Return the records that follow, matching each one exactly.

-- Opening Marker --

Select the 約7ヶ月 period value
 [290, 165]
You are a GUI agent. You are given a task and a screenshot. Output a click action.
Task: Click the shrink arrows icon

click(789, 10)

-- Closing Marker --

= EXPECTED OUTPUT =
Select the 約7ヶ月 period value
 [290, 165]
You are a GUI agent. You are given a task and a screenshot. Output a click action.
Task: Click the shrink arrows icon

click(789, 10)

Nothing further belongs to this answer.